One of the difficulties in coastal marine management is defining the appropriate management scale for conservation. Large-scale management, with the appropriate management tools, has the advantage of more effectively conserving different interconnected populations. However, it strongly depends on national and international treaties and the participation of many stakeholders [21]. In contrast, small-scale management allows for the more effective control and surveillance of the resource or species of interest [83] and can be tailored to local conditions. As such, smaller-scale management actions can focus on critical areas and habitats such as spawning sites, growth sites, seagrasses, mangroves, and coral reefs [13].

5. Conclusions

The results of this study provide new information on the genetic connectivity of lane snapper sampling localities in the Honduran Caribbean and underscore the importance of conservation and management measures at multiple scales. We have identified high genetic connectivity among lane snapper sampling localities and a single gene pool in the Honduran Caribbean, highlighting the critical role of Honduran populations in maintaining genetic diversity and the resilience of lane snapper populations in the region. To achieve effective conservation and management, the implementation of multilevel governance will be required. At the local level, small-scale management actions, such as the protection of critical habitats and spawning sites, can safeguard the species. Additionally, we recommend considering the lane snapper as an umbrella species for the implementation of a marine biological corridor in Honduras to protect different marine habitats that are necessary for the fulfillment of life cycles and to ensure the sufficient gene flow of lane snappers and other marine species in the area that share the same type of habitat. A marine corridor would contribute to a higher resilience of multiple marine species to overfishing and habitat degradation [7,84]. However, we suggest confirming this hypothesis with additional localities in Central America. It is also important to consider other aspects before considering a species as a candidate for a biological corridor. Some of these factors include the species’ dependency on specific habitats, its tolerance to environmental changes, its role in the food chain, and its overall importance to biodiversity. At a regional level, an integrated management approach between key stakeholders in the region, incanting the inclusion of lane snappers in the management plans of existing marine protected areas, is necessary to ensure the long-term sustainability of the species and the marine ecosystems in which it resides. It is also recommended for the proper functioning of a biological corridor to have an effective control and surveillance plan adapted to the conditions of the place.

Supplementary Materials

The following supporting information can be downloaded at https://www.mdpi.com/article/10.3390/d16060336/s1, Table S1: Laboratory procedures for DNA extraction. Table S2: Table of significances for pairwise comparisons.

Author Contributions

Conceptualization, M.N.-V., A.R., K.G., and A.B.; software, M.N.-V. and I.V.-E.; validation, I.V.-E., A.R., K.G., and A.B.; writing—original draft preparation, M.N.-V.; writing—review and editing, I.V.-E., A.R., K.G., and A.B.; visualization, M.N.-V.; supervision, A.R., K.G., and A.B.; funding acquisition, A.R., K.G., and A.B. All authors have read and agreed to the published version of the manuscript.

Funding

This research was supported by International Cooperation Scholarships (AGCID), UCSC Postgraduate Program, Marine Ecology Postgraduate Program, Centro de Investigación en Biodiversidad y Ambientes Sustentables CIBAS-UCSC. The funders had no role in the study design, data collection, analyses, decision to publish, or preparation of the manuscript.

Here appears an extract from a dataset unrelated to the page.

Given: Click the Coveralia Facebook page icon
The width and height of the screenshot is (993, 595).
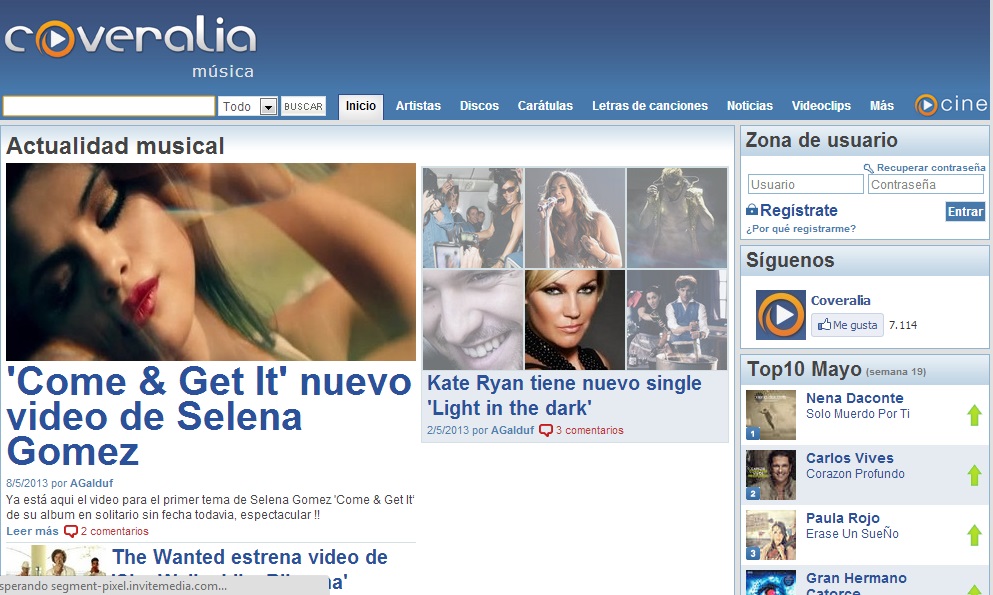Looking at the screenshot, I should 780,315.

Institutional Review Board Statement

Not applicable.

Informed Consent Statement

Not applicable.

Data Availability Statement

All data are available from the authors on request, and the sequences used in this study are available at GenBank https://www.ncbi.nlm.nih.gov/genbank/, PP116648-PP116667, PP133571-PP133640, PP177224-PP177256. Accessed on 19 January 2024.

Acknowledgments

Special thanks to Laboratorio de Ecología Molecular of UCSC for the space and materials and a special thanks to Francisco Silva for all the support. We also thank Jorge Anariba for draft proofreading and map making and the fishers that helped with sample collection. A special thanks to Danilo Silva for sharing the sequences that made part of this study possible. This work is part of The Coral Reef Alliance’s Healthy Fisheries for Reefs initiative.

Conflicts of Interest

The authors declare no conflicts of interest.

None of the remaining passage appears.